Example Question #11 : Antimicrobial Pharmacology

You are the nurse taking care of a patient who is being treated with levofloxacin, a fluoroquinolone antibiotic, for pneumonia. Which of the following choices best describes the mechanism of action of fluoroquinolone antibiotics?

Possible Answers:

Inhibition of topoisomerase II

Disruption of peptidoglycan cross-linkage

Inhibition of peptidoglycan synthesis

Disruption of mycolic acid synthesis

Blockage of tRNA-ribosome-mRNA complex binding

Correct answer:

Inhibition of topoisomerase II

Explanation:

The correct answer is "inhibition of topoisomerase II," as this is the mechanism of action of fluoroquinolone antibiotics, such as levofloxacin.

The other choices are incorrect for the following reasons:

Blockage of tRNA-ribosome-mRNA complex binding is the mechanism of action of tetracycline antibiotics. 

Disruption of mycolic acid synthesis is the mechanism of action of various anti-fungal agents.

Disruption of peptidoglycan cross-linkage is the mechanism of action of vancomycin.

Inhibition of peptidoglycan synthesis is the mechanism of action of beta-lactam antibiotics.

Example Question #13 : Antimicrobial Pharmacology

You start a 32 year-old, HIV + Caucasian male on acyclovir (Zovirax) for a herpes simplex virus (HSV) infection. What is the mechanism of action of acyclovir?

Possible Answers:

Acyclovir binds to ICAM-1, preventing viral attachment

Acyclovir serves as a "cap" to viral mRNA and prevents binding of reverse transcriptase.

Acyclovir is phosphorylated by viral thymidine kinase and used as a defective guanosine analog in viral DNA synthesis.

Acyclovir prevents viral uncoating and inhibits production of viral mRNA.

Acyclovir binds to the hydrophobic sites on the influenza virus capsule. This destabilizes the virus, not allowing it to attach to the cell

Correct answer:

Acyclovir is phosphorylated by viral thymidine kinase and used as a defective guanosine analog in viral DNA synthesis.

Explanation:

Acyclovir is converted to acyclovir-triphosphate and incorporated into the synthetic pathway for viral DNA as a guanosine molecule. The initial phosphorylation of acyclovir is carried out by viral thymidine kinase. Acyclovir has a higher affinity for viral thymidine kinase than mammalian thymidine kinase. Therefore, acyclovir is specifically effective in virally infected cells.
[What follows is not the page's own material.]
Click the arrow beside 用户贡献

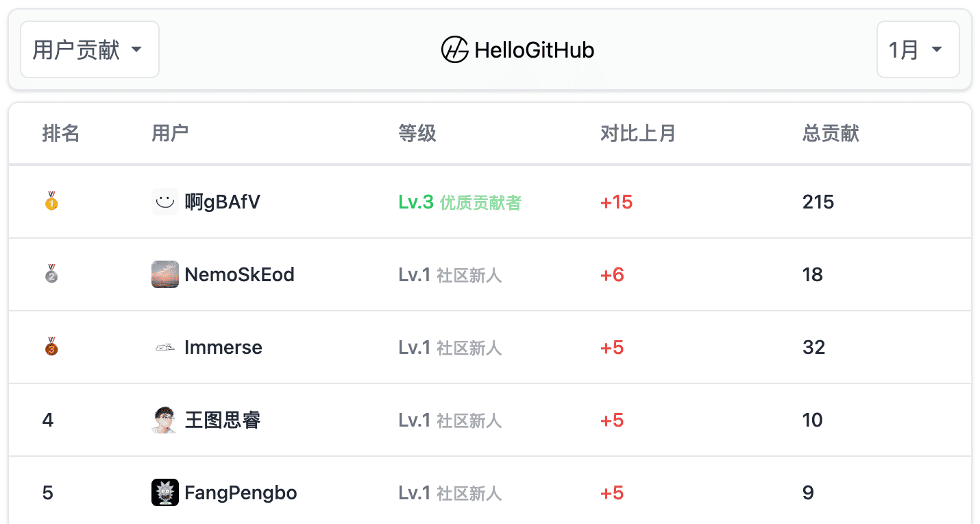[x=136, y=50]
Example Question #12 : Antimicrobial Pharmacology

Identify the anti-viral agent that blocks assembly of pox viruses by inhibiting viral protein synthesis.

Possible Answers:

Amantadine

Dideoxyinosine

Azidothymidine

Methisazone

Phosphonoacetic acid

Correct answer:

Methisazone

Explanation:

Methisazone blocks synthesis of viral mRNA and proteins. This is especially evident in pox viruses. Methisazone has been used to treat small pox.
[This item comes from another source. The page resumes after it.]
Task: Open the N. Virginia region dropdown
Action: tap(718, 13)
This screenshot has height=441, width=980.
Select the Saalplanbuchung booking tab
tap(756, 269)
Example Question #13 : Antimicrobial Pharmacology

You are prophylactically treating a 84 year-old Caucasian male with amantadine and vaccination for avoidance of an upcoming influenza outbreak. The patient is to receive 100 mg b.i.d. for eight days. What potential side-effects would you look for with amantadine toxicity?

Possible Answers:

Elevated BUN, hematuria, nausea

Nervousness, insomnia, anxiety

Leukopenia, anemia, increased susceptibility to infection

Low blood pressure, bradycardia, premature ventricular contractions

Hyperbilirubinemia, nausea, jaundice

Correct answer:

Nervousness, insomnia, anxiety

Explanation:

Amantadine affects the central nervous system, producing mild, reversible disturbances. High dosages have been reported to induce seizures

Example Question #151 : Nclex

Cases of invasive pulmonary aspergillosis occur in severely immunocompromised patients. The drug of choice for the treatment of these infections is

Possible Answers:

Griseofulvin

Fluconazole

Amphotericin B

Ketoconazole

Correct answer:

Amphotericin B

Explanation:

The opportunistic mycoses are a group of fungal infections that occur almost exclusively in immunocompromised patients. A host of fungi, previously thought to be nonpathogenic, are known to be the etiologic agents of the opportunistic fungal infections. A certain few mycoses are seen with the greatest frequency and include zygomycosis, candidiasis, cryptococcosis, and aspergillosis. Aspergilli are widespread in the environment, and their conidia are easily dispersed and inhaled. These organisms are capable of causing a pulmonary infection in the immunocompromised patient, which rapidly disseminates and causes infection in virtually every organ. The drug of choice for the treatment of these infections is amphotericin B. A polyene macrolide antibiotic, amphotericin B works by forming pores in the fungal cell membrane. The other listed compounds are antifungal agents; however, their selectivity makes them unsuitable for the treatment of aspergillosis.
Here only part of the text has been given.